# [Written instruction]
Display every line in the rows below that contains the word "screenshot", copying each such line in full.

# [Dataset records]
○ ○ ○ ○ ○
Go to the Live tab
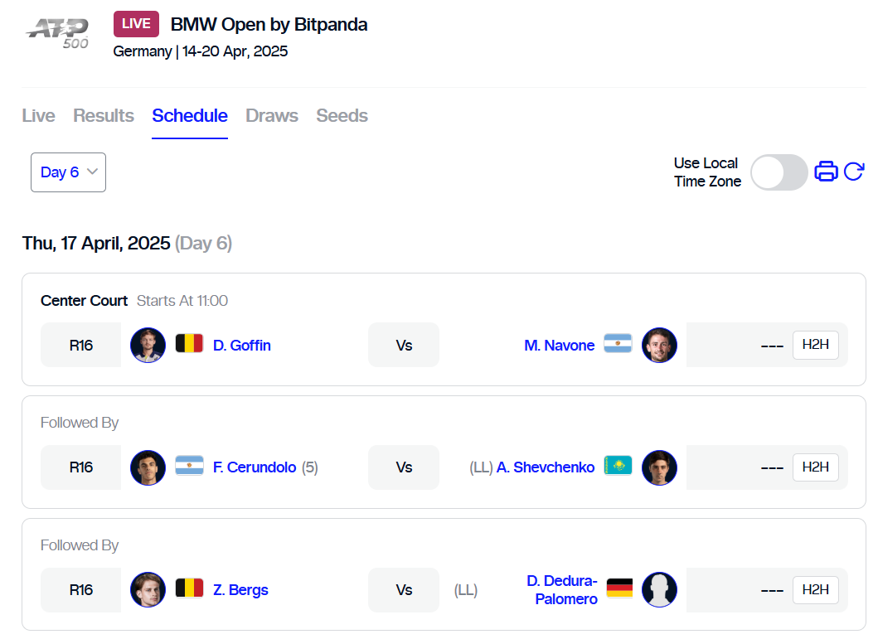coord(39,116)
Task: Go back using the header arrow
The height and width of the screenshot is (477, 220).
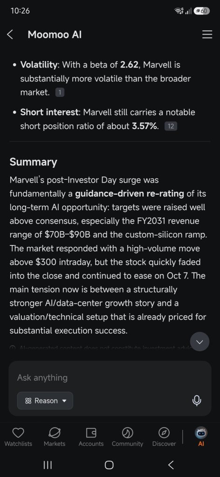Action: pyautogui.click(x=10, y=34)
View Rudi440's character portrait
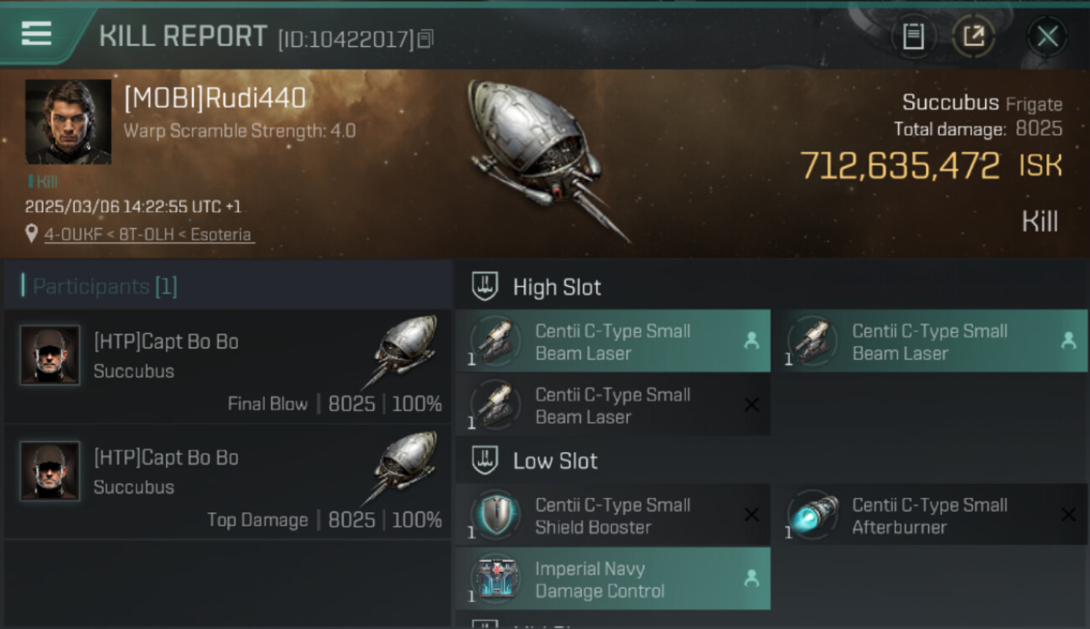Screen dimensions: 1090x629 click(x=68, y=122)
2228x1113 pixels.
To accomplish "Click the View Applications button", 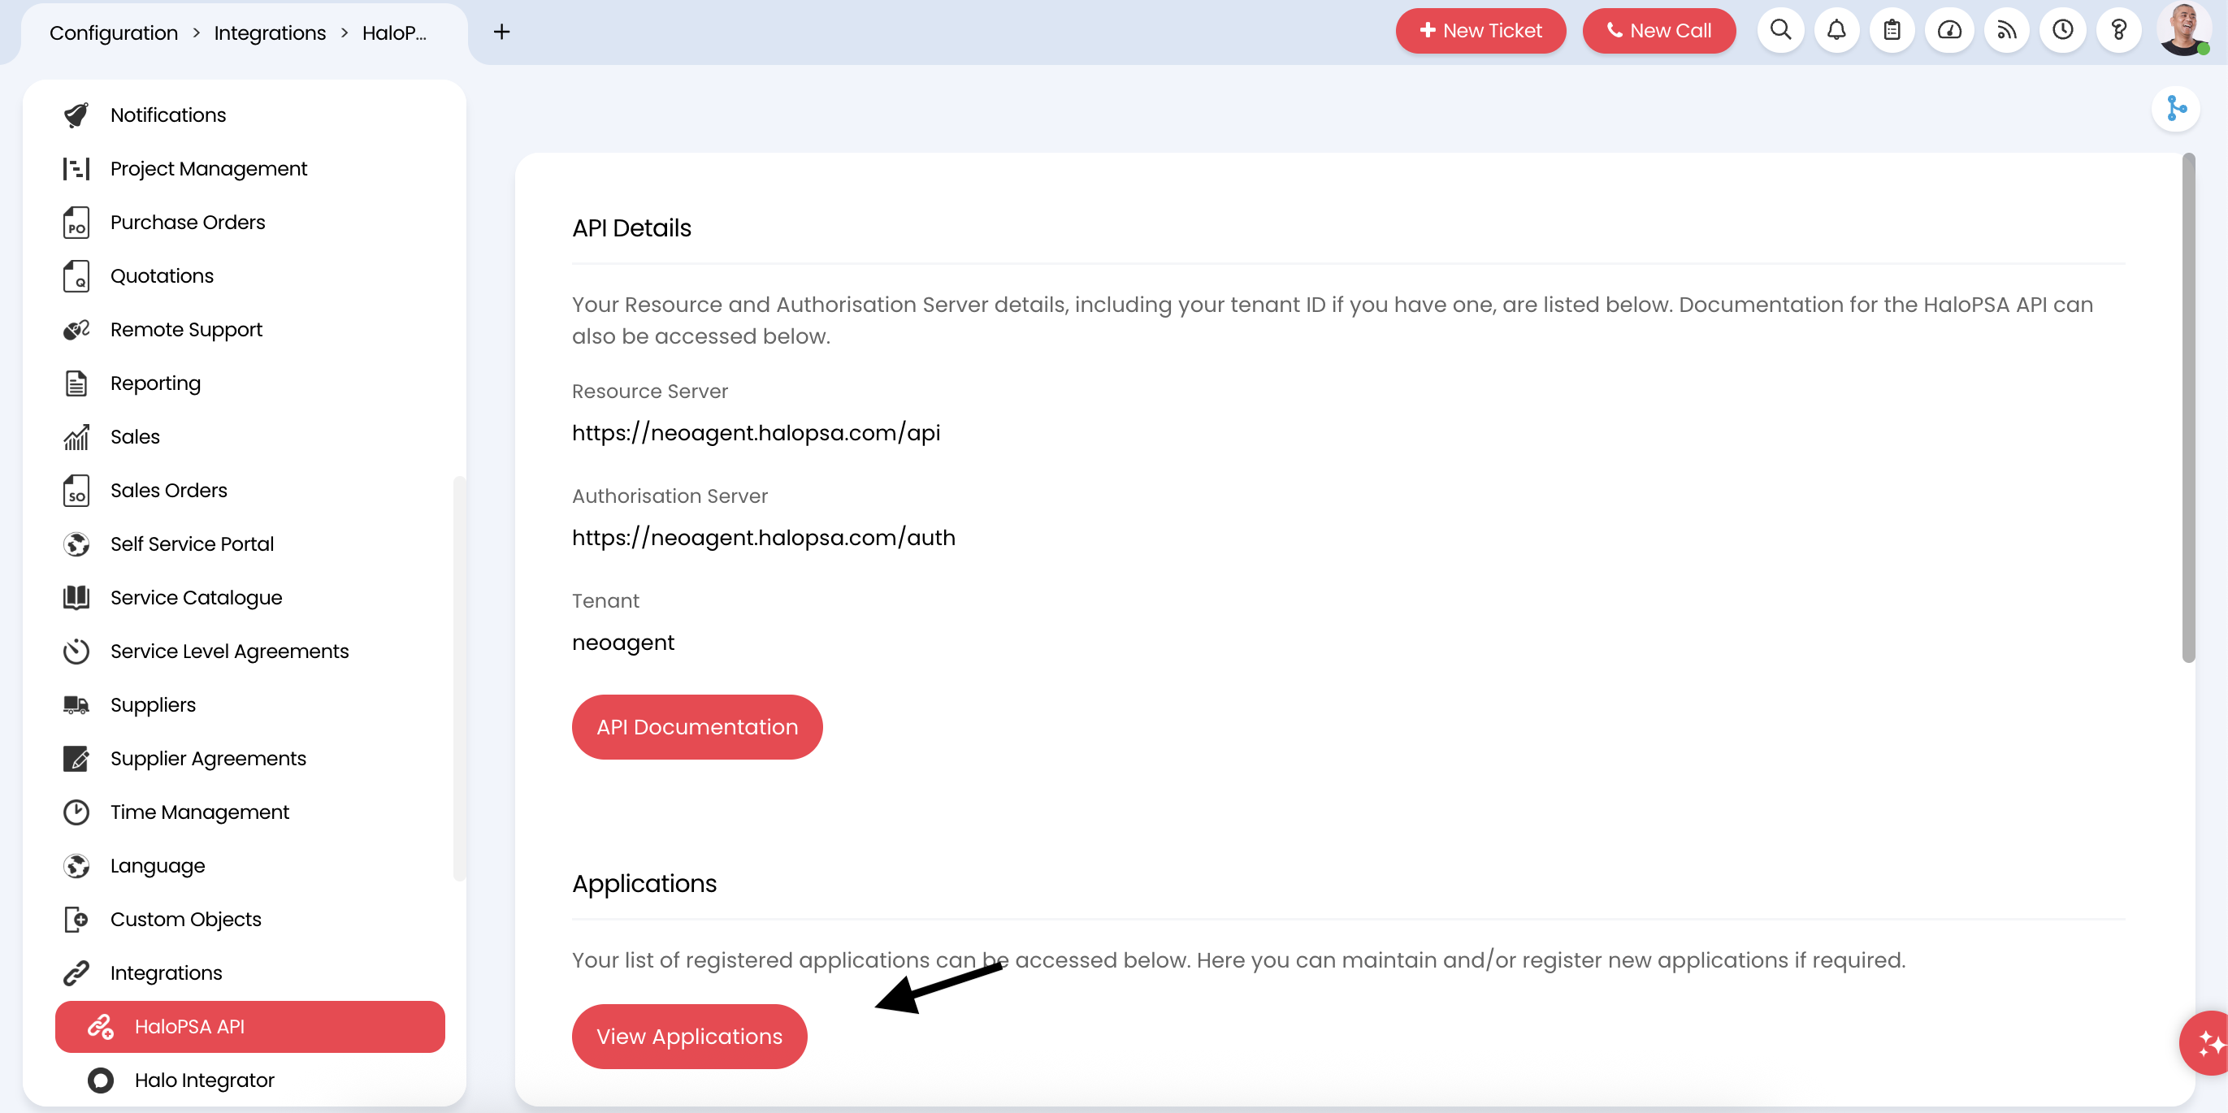I will pos(688,1036).
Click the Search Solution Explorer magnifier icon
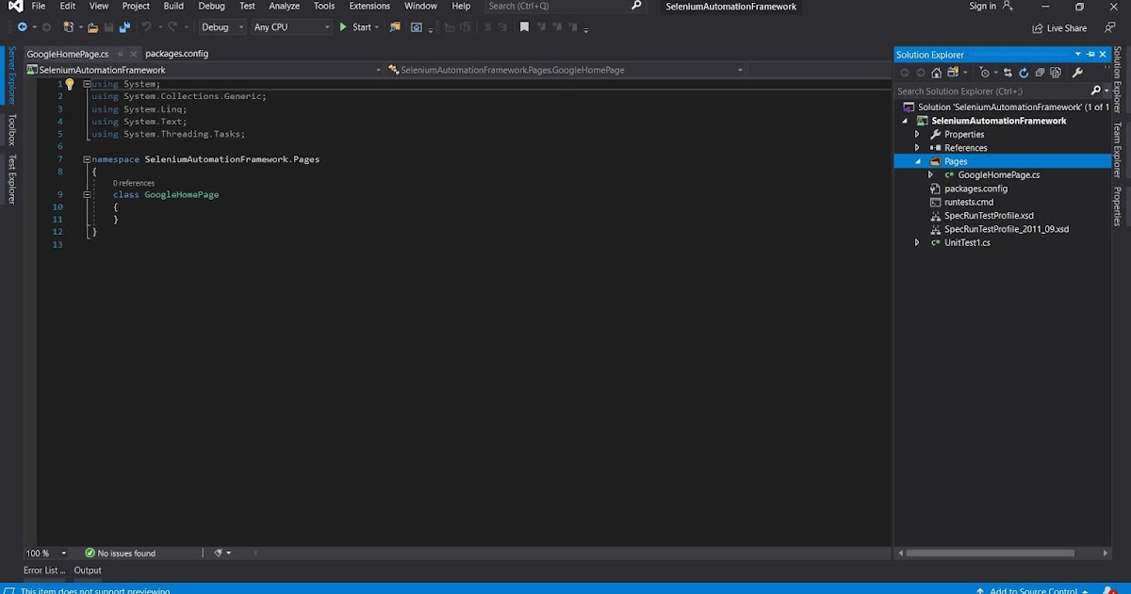The image size is (1131, 594). 1096,91
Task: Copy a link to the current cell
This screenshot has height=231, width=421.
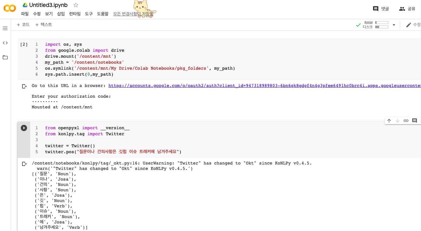Action: pos(406,120)
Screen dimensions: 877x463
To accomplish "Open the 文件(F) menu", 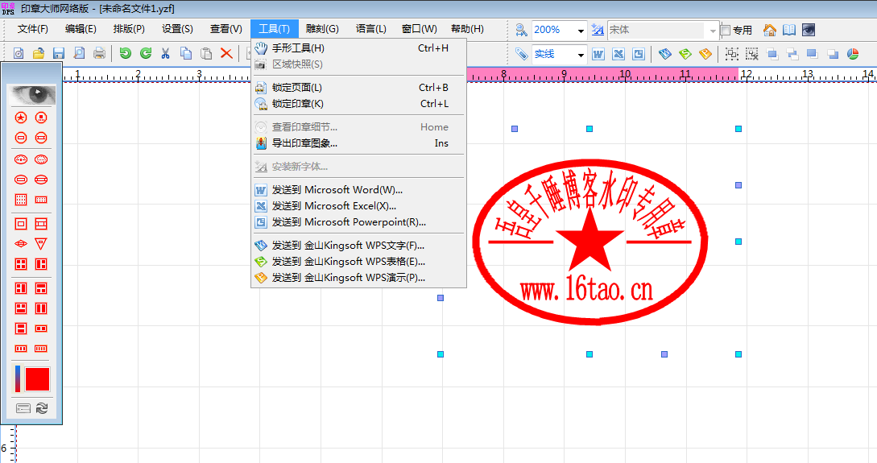I will pyautogui.click(x=33, y=29).
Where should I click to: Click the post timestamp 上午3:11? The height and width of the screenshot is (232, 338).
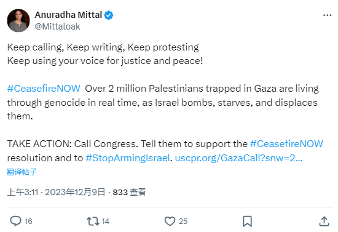tap(23, 192)
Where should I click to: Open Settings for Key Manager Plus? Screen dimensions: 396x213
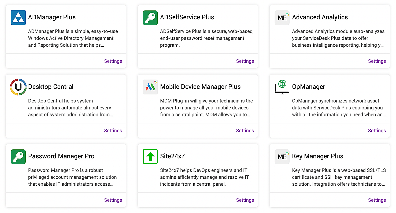pos(377,200)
○ ○ ○ ○ ○
# [Result]
The height and width of the screenshot is (477, 220).
This screenshot has height=231, width=421.
Where should I click to: Click the post timestamp 上午3:11? The height and width of the screenshot is (232, 338).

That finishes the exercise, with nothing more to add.